The Prague Castle is, after the Astronomical Clock, the most important visit in my humble opinion . It dates back from the ninth century and according to the Guinness Book of Records, is the largest ancient castle in the world with an area of 70,000 m² (i tried to enter a link to confirm this but couldn’t find it). The castle consist of different palaces, churches, halls and buildings so it is really important to at least spend one day visiting the area and to pay attention to the opening hours (some of them close pretty early so it is important to organize yourself correctly).
As usual, when you travel during summer everything is so crowded and it was quite stressful at some points like when exploring the Golden Lane, but the weather was pretty nice and we managed to have lunch on a terrace.
I recommend buying the photography fee, even though no one asked for it, it felt great not being stressed about taking pictures without permission.
Also, the views of the city from the castle are just incredible, but that’s another story.

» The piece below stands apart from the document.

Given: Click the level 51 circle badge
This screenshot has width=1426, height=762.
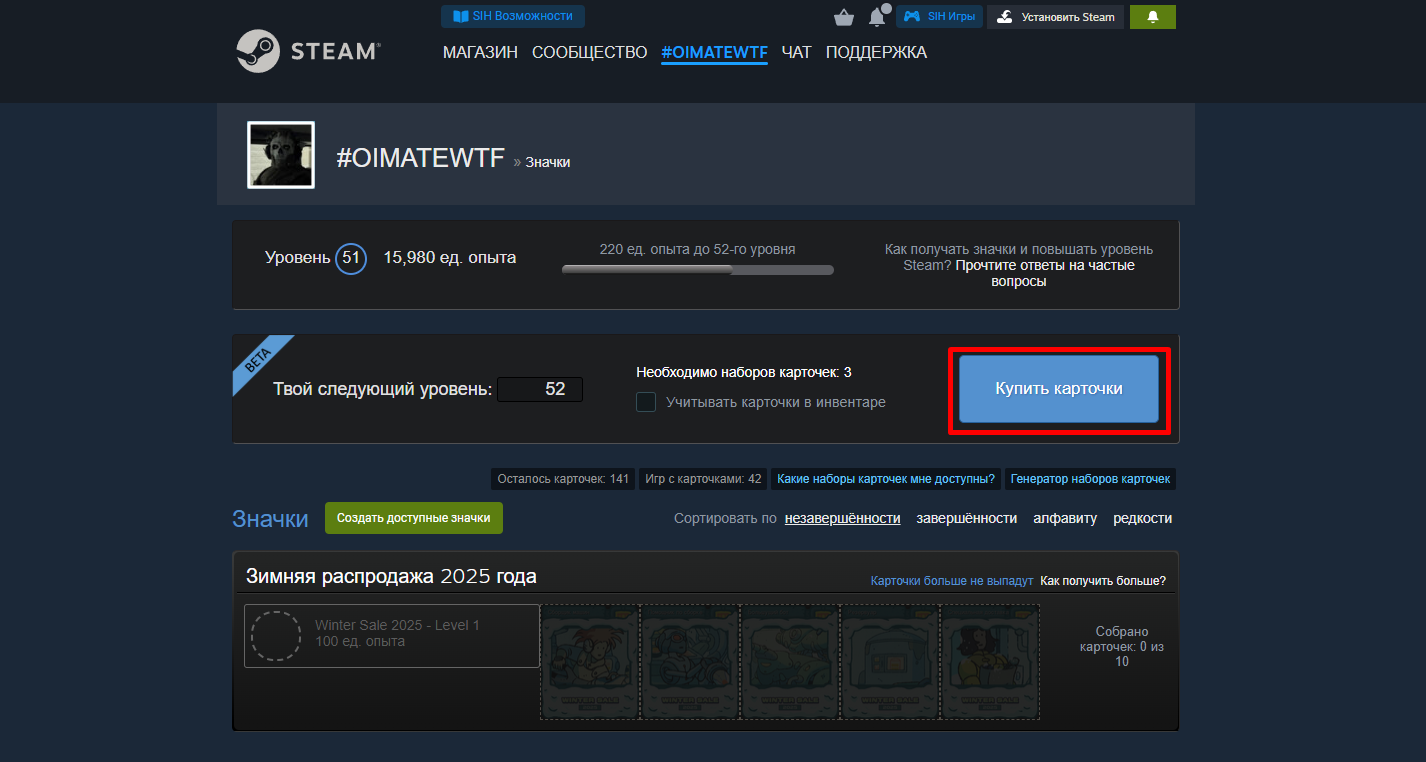Looking at the screenshot, I should click(x=351, y=258).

Amalienborg is the winter home of the Danish Royal Family and it consist of four identical palaces. Nowadays it is still possible to see the changing of the guard, that happens everyday at noon, as well as the post replacement every two hours. How to know if the royal family is at home? If the flag is up in the Schack Palace it means Her Majesty Queen Margrethe is there.

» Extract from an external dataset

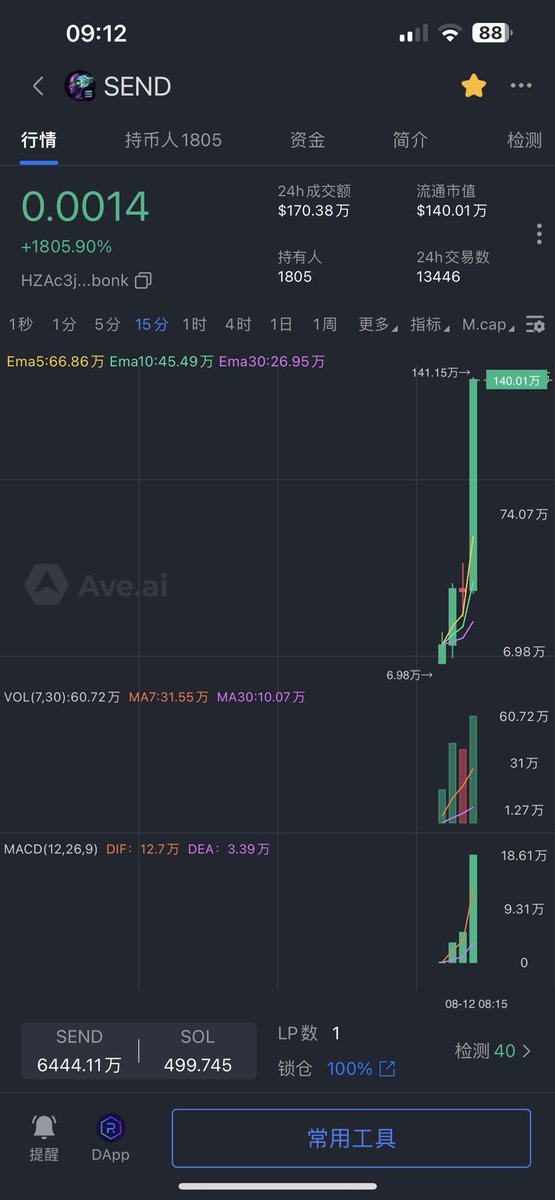Image resolution: width=555 pixels, height=1200 pixels.
Task: Open 检测 40 detection details
Action: click(x=494, y=1051)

The white elephant that you can see in the picture really caught my attention. I learned afterwards that it was of the “Order of the Elephant” that apparently exist since 1693 and nowadays is exclusively bestowed on royalty.
Ørstedsparken is a park in central Copenhagen which surprisingly was completely empty. It was nice to go for a walk there before leaving Copenhagen.As usual, the day you leave the weather suddenly improves but it was nice to feel it was just for us even though we had to depart.

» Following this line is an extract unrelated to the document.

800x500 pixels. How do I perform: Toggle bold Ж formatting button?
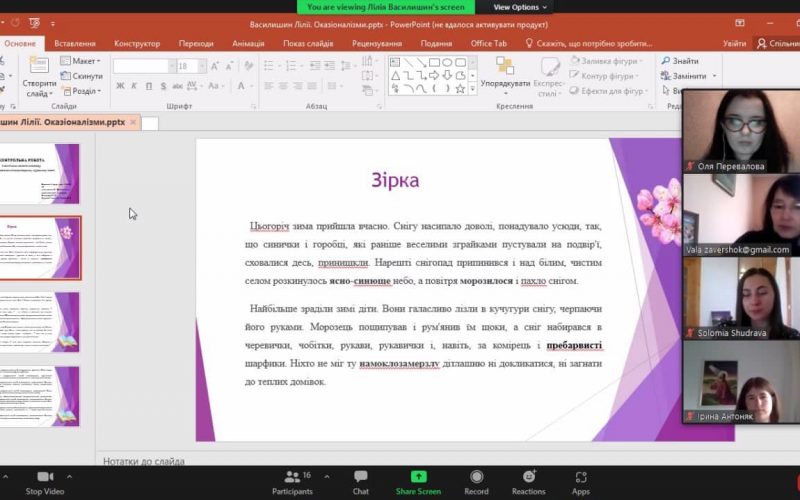coord(120,86)
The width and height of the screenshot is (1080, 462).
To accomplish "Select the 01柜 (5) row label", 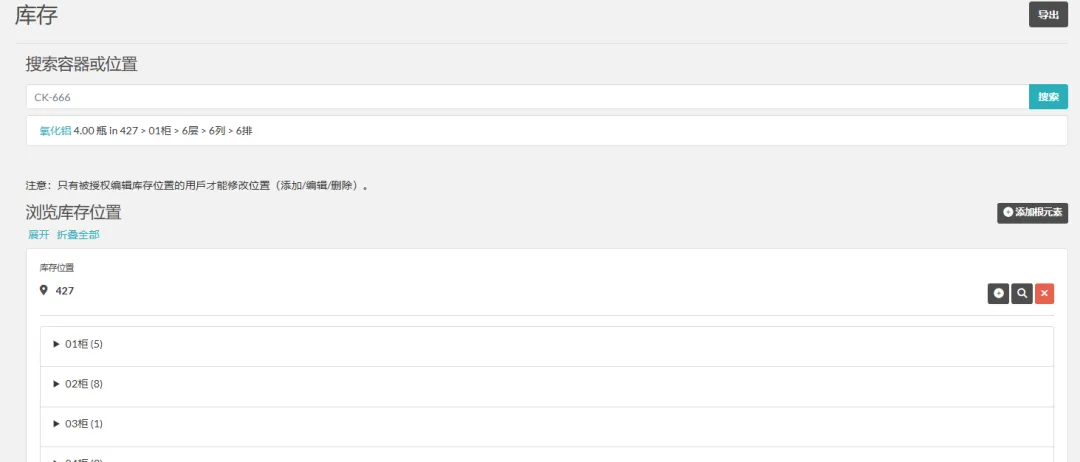I will (x=84, y=344).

There’s something that remains a constant when I travel to any place: I need to climb any tower, church or monument that will let me see everything from a different point of view.
Very close to Christiania (this partially self-governing neighborhood that, among other things, doesn’t allow visitors to take pictures) we found Our Saviour’s Church and since the weather was pretty nice despite the wind we couldn’t miss this opportunity. How beautiful is Copenhagen?
Of course we also greeted Sweden from the distance (pics 3 and 4) – it is quite difficult to see but that little white tower is the famous turning torso.